Savunma Sanayii Başkanlığı (SSB) iştiraklerinden SSTEK, Türkiye’nin F-35 savaş uçağı programındaki hakları kapsamında ABD’de yapacağı girişimlere yönelik stratejik ve hukuki danışmanlık hizmeti almak için hareket geçti. Bu kapsamda uluslararası hukuk şirketi Arnold&Porter ile anlaşma imzaladı.
Sputnik’in edindiği bilgilere göre, anlaşma kapsamındaki temel amaç, programa geri dönme ısrarı değil, Türkiye aleyhine oluşan hak kaybının hukuki olarak aranması. Bu kapsamda, resmi olarak teslim edilen F-35 savaş uçaklarının fiili olarak verilmemesi ve yapılan maddi yatırımın da iade edilmemesi konusunda girişimler yapılacak.
Arnold&Porter ile imzalanan anlaşma, 750 bin dolar değerinde ve 6 aylık bir süreyi kapsıyor. Savunma Sanayi Araştırmacısı Anıl Şahin, bu anlaşmaya dair, Sputnik’e şu değerlendirmelerde bulundu:
“Türkiye toplam 100 adet F-35A tipi savaş uçağı satın almayı taahhüt etmiş ve 6’sının mülkiyetini devralmıştı. Türk şirketleri F-35 uçağı için binden fazla parça üretiyordu. Türk firmalarının hem Ar-Ge hem de üretim aşamalarında çok büyük katkıları oldu. Şu ana kadar milyar dolar seviyesinde para ödendi ve Türkiye’nin yaptığı yatırımlarda kullanıldı. Türkiye’yi F-35 programından atmak, Türkiye’nin haklarını gasp etmek anlamına geliyor. Türkiye, F-35 programından çıkarılacaksa bunun için harcadığı çabanın da geri iadesi gerekiyor. Türkiye’nin yaptığı anlaşmanın da bu konuda olduğu görülüyor. Yani Türkiye, F-35 programında gasp edilen hakları için girişim başlattı.”

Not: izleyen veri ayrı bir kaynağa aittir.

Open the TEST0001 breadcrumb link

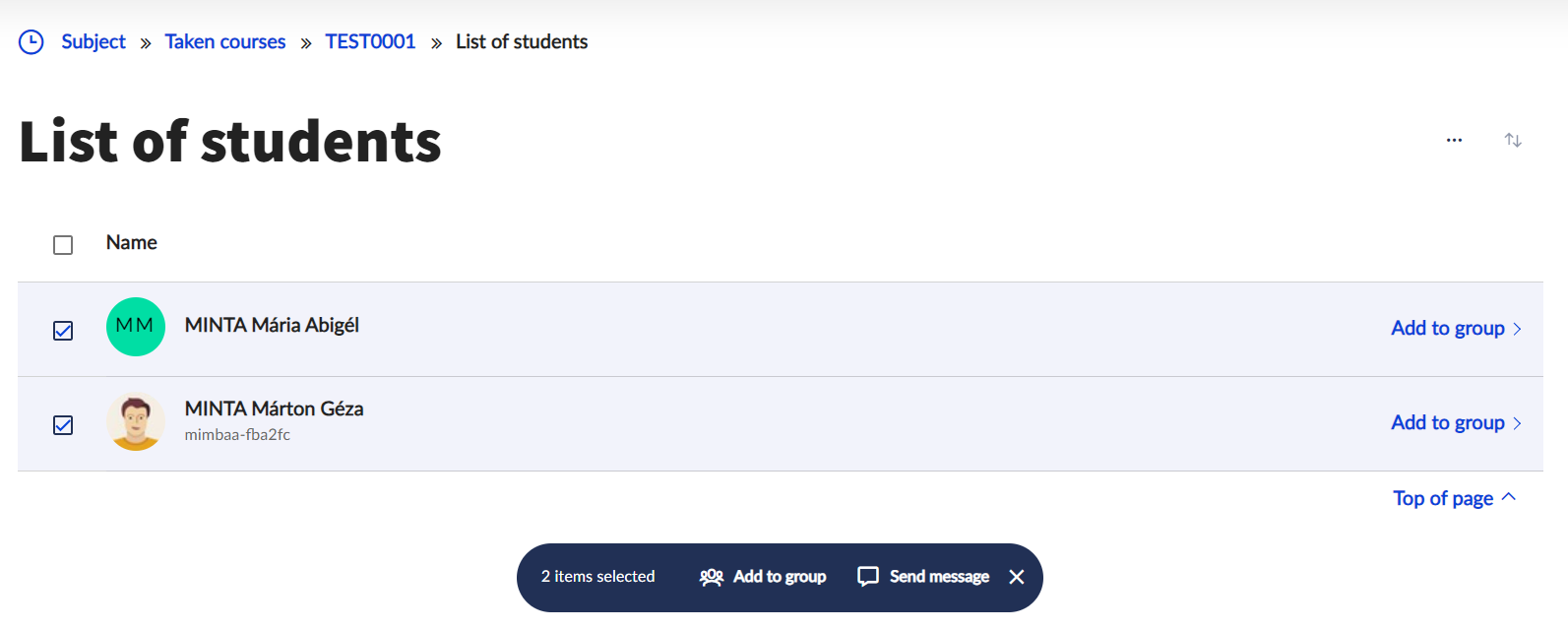tap(370, 42)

Ambargo neden uygulanıyor?
ABD’nin Türkiye’ye F-35 programından çıkarma konusundaki tezlerinin inandırıcılığı olmadığını söyleyen Şahin, “Türkiye defalarca bu konuyu konuşmayı teklif etti ama karşı taraftan net argümanlar gelmiyor. Bu sorunun kesinlikle ikili ilişkilerden kaynaklı olduğunu düşünüyorum. Suriye gibi birçok sahada iki ülke arasındaki ‘stratejik ortaklık’ ilişkisi bozulduğu ve F-35 de stratejik bir uçak olduğu için bu ambargonun uygulandığını düşünüyorum. Diğer yandan da şu anda F-35’in satılmasının gündemde olduğu ülkelerde de Rus menşeili hava savunma sistemleri var” dedi.
‘Türkiye, bu girişimini uzun süre önce başlatması gerekiyordu’

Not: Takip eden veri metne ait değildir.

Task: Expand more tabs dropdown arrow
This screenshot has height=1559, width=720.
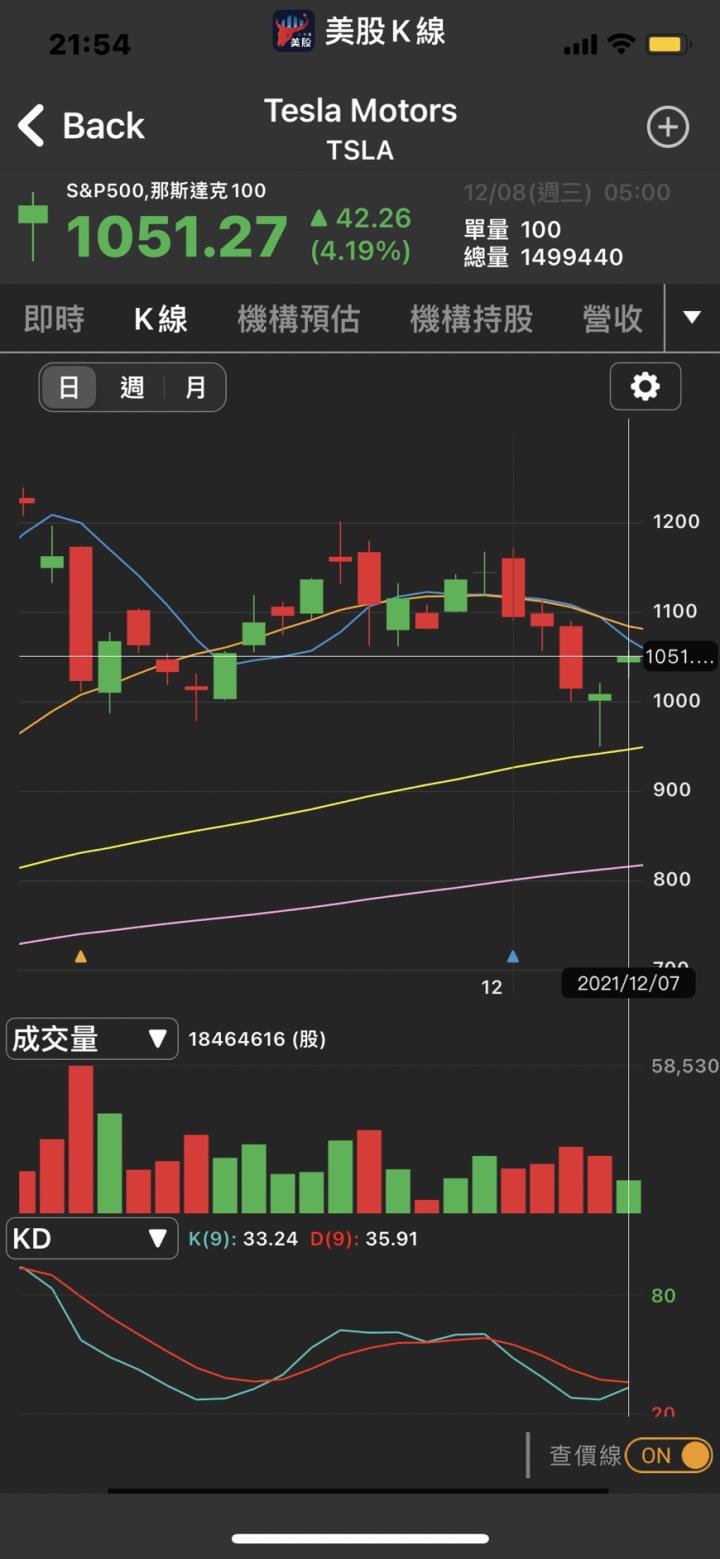Action: (x=692, y=318)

Türkiye’nin F-35 programından çıkarılmasının iki taraf açısından da zararları olduğunu belirten Şahin, şunları ekledi:
“Türkiye, hem zamanında teslimat yapıyor hem kaliteli bir üretim gerçekleştiriyor hem de maliyet etkinlik açısından da öne çıkan bir ülke. F-35’in zaten tedarik zincirinde problem var, bu sebepten dolayı tam oranlı seri üretimi iptal edildi. Türkiye gibi bir ülkenin çıkarılması ABD ve diğer katılımcı ülkelerin zararına olacaktır.”
“Türkiye, ABD’deki bu girişimini aslında uzun süre önce başlatması gerekiyordu” diyen Şahin, “Bu girişim sayesinde ABD’li ticari ortaklar ve F-35 programının paydaşlarına da Türkiye’nin F-35 programından çıkarıldığı zaman kendilerini ilgilendirecek zararların da anlatılacağını düşünüyorum. Çünkü sadece hukuki değil, stratejik destek de verecekler. Sonucu ise zaman içinde göreceğiz” ifadelerini kullandı. (sputnik)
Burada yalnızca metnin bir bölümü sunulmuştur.